Um dos aspectos mais bonitos do repertório escolhido é o diálogo da cantora com compositores de gerações posteriores. "Quando Você Olha Pra Ela", de Mallu Magalhães, e "Palavras no Corpo", parceria de Silva com Omar Salomão — filho do poeta Waly Salomão, que produziu o histórico show "Fatal" de Gal em 1971 —, comprovam que Gal não parou no tempo, não estacionou no sucesso qua angariou.
A sequência seguinte funciona como uma celebração dos grandes momentos de sua discografia. "Nada Mais", versão de Ronaldo Bastos para "Lately", de Stevie Wonder, antecede "Paula e Bebeto", de Milton e Caetano, num encadeamento que faz a plateia vibrar. "Desafinado", clássico de Tom Jobim e Newton Mendonça, ganha contornos mais ritmados, enquanto "A História de Lilly Braun", de Chico Buarque e Edu Lobo, e "Açaí", de Djavan, são cantadas em coro pelo público, num emocionado momento de comunhão .

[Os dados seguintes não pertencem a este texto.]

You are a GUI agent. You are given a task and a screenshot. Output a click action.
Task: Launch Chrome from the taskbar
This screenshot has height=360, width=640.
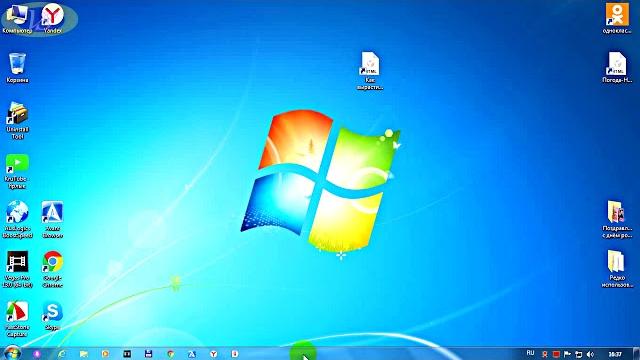170,354
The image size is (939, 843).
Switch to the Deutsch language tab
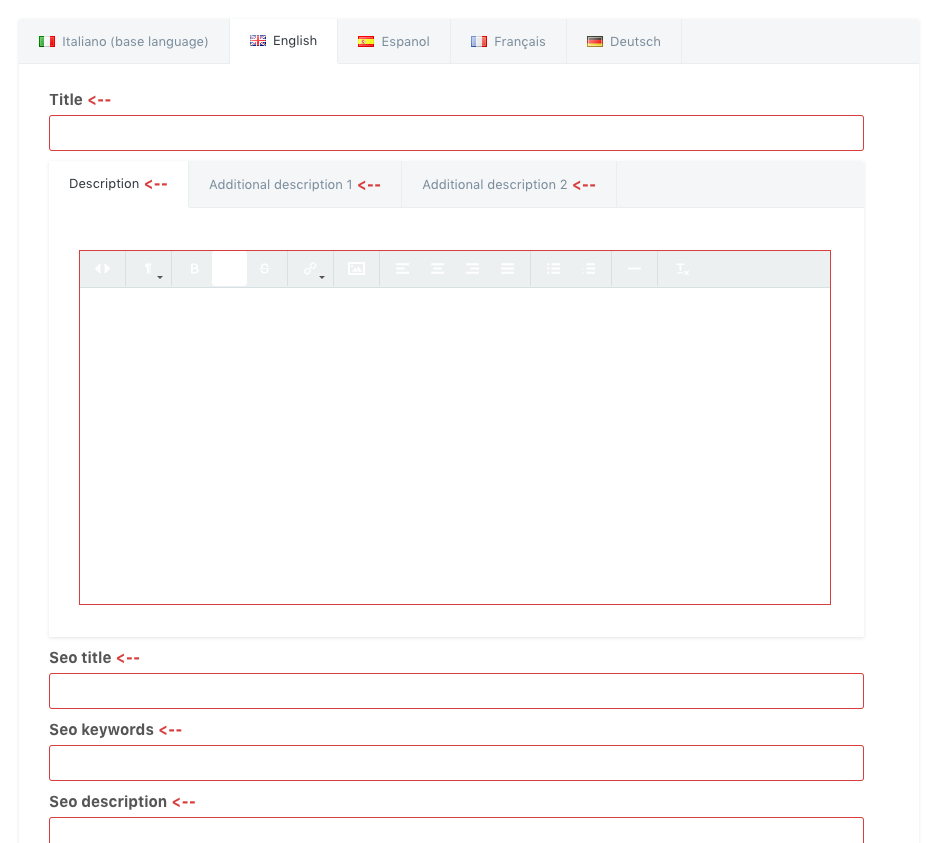624,42
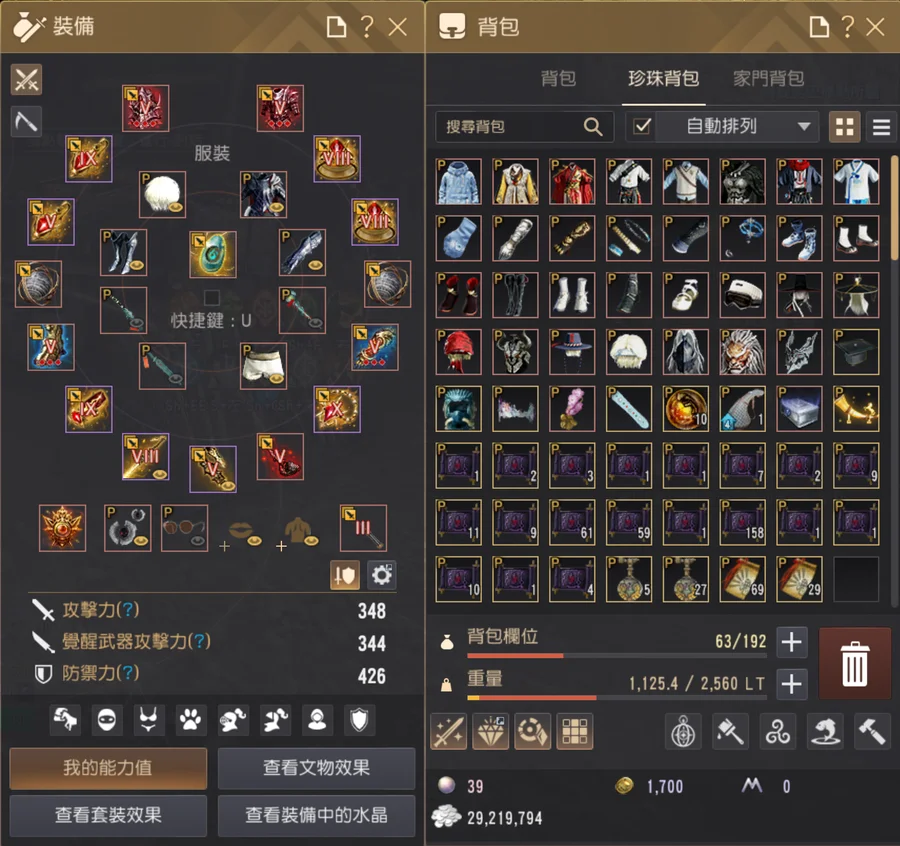Image resolution: width=900 pixels, height=846 pixels.
Task: Switch to the 背包 tab
Action: tap(558, 78)
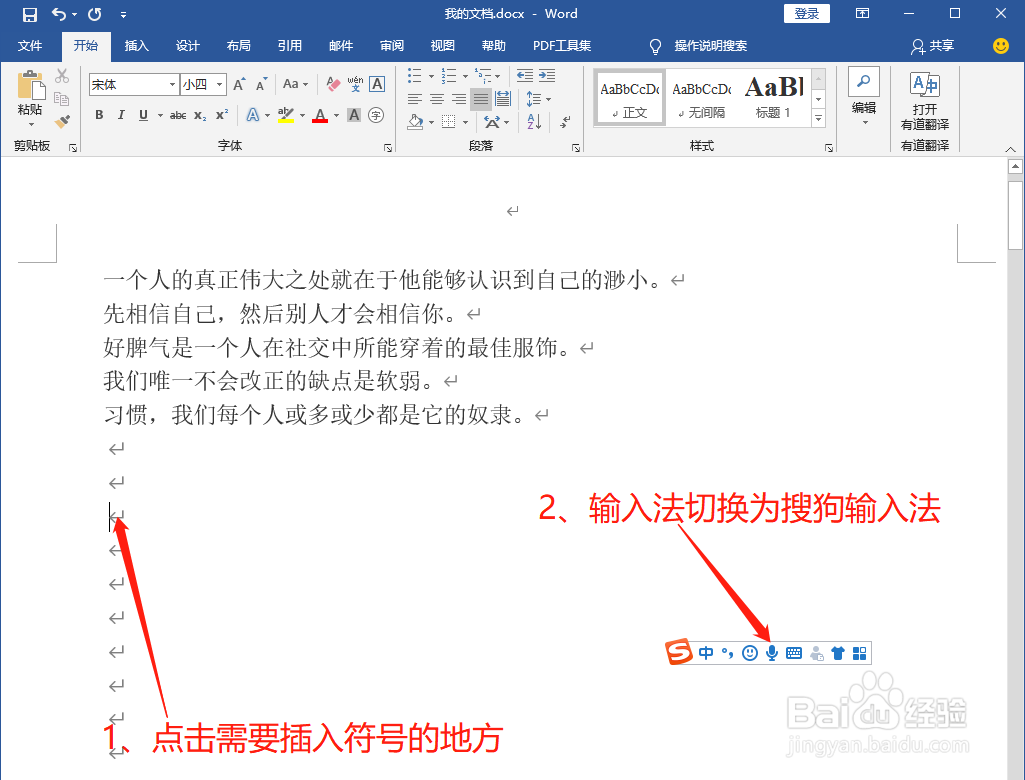Activate the Format Painter

pyautogui.click(x=62, y=120)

O repertório também revisita a fase comercial dos anos 1980, quando Gal assinou com a RCA e gravou canções que, embora recebidas com reservas pela crítica, conquistaram o grande público. "Lua de Mel", de Lulu Santos, e "Sorte", de Celso Fonseca e Ronaldo Bastos — grande sucesso nas rádios FM da época —, ganham novas roupagens em arranjos arrojados.
Dois jovens cantautores nascidos em 1991, Rubel e Tim Bernardes, são os covidaddos da noite. Rubel divide com Gal duas composições de Caetano Veloso, "Como 2 e 2" e "Tigresa", enquanto Tim Bernardes interpreta "Negro Amor", versão de Caetano e Péricles Cavalcanti para "It's All Over Now, Baby Blue", de Bob Dylan, além de "Vapor Barato", de Jards Macalé e Waly Salomão. Os três se reúnem para "Baby", também de Caetano.
O encerramento traz dois dos maiores sucessos populares de Gal: "Um Dia de Domingo", baladão soul de Michael Sullivan e Paulo Massadas que ela gravou com Tim Maia, e "Brasil", de Cazuza, Nilo Romero e George Israel. Antes desta última, a cantora faz um breve comentário sobre as eleições presidenciais que aconteceriam quinze dias depois, pedindo que o público votasse "com sabedoria" — no vídeo disponível online, ela aparece fazendo o gesto do "L" de Lula, reafirmando posicionamentos que sempre marcaram sua trajetória.
"As Várias Pontas de Uma Estrela" pode estar longe de capturar o auge vocal de Gal Costa, uma das maiores cantoras de sue tempo. Mas o álbum revela, mais que uma despedida, a gigantesca generosidade artística da intérpete e o tamanho de seu legado para a música popular brasileira. E que bom que ela nos deixa esse presente.